───── Exercise material
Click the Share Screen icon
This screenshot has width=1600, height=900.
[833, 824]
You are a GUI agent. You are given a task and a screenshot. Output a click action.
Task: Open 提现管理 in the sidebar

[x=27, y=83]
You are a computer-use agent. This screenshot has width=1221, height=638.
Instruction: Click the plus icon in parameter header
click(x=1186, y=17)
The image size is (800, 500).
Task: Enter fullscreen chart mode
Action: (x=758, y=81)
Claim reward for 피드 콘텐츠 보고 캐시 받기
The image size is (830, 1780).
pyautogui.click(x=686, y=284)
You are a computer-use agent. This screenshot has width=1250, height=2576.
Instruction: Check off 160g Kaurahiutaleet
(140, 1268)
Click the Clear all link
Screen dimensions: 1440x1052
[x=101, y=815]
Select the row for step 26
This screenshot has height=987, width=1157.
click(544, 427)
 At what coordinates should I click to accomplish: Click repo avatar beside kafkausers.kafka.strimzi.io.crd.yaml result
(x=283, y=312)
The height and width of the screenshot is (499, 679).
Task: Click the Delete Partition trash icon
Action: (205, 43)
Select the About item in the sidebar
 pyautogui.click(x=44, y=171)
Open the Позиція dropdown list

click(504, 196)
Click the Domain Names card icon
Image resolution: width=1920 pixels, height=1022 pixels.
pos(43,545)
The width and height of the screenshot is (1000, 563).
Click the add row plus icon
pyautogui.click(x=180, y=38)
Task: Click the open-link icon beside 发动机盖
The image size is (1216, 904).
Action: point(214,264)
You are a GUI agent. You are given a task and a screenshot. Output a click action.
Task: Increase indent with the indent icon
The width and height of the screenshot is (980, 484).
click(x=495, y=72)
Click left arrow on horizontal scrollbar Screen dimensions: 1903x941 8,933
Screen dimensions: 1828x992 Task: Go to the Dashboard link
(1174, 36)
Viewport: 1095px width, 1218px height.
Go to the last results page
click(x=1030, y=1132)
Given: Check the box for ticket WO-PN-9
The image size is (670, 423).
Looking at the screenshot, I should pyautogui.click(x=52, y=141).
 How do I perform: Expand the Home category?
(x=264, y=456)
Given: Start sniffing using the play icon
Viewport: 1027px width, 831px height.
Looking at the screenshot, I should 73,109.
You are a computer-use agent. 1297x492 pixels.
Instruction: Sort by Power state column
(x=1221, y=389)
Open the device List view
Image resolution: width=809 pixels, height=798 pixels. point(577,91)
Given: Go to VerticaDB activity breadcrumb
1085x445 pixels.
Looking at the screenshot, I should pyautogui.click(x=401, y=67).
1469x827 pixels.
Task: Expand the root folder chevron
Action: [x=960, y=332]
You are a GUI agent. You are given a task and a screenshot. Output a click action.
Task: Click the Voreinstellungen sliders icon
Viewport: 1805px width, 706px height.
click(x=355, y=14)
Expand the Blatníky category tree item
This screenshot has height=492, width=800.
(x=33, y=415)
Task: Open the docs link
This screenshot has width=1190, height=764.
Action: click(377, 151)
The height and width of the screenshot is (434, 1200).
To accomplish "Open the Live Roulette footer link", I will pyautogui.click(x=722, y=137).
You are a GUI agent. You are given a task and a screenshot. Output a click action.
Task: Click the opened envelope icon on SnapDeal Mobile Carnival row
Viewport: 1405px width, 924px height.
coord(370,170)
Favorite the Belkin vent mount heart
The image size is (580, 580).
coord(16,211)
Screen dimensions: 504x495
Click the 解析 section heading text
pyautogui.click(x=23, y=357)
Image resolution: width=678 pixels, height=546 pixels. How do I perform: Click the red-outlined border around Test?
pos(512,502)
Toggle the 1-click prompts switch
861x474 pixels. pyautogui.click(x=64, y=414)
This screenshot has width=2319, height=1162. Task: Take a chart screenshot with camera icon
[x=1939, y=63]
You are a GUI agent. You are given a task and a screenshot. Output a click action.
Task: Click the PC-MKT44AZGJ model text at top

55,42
──────────
**Your task:** Show every line of the records above that contains the word "computer".

**Finished task:**
You are a computer-use agent. This screenshot has width=1221, height=638.
You are a computer-use agent. This screenshot has width=1250, height=2576.
You are a computer-use agent. 1297x492 pixels.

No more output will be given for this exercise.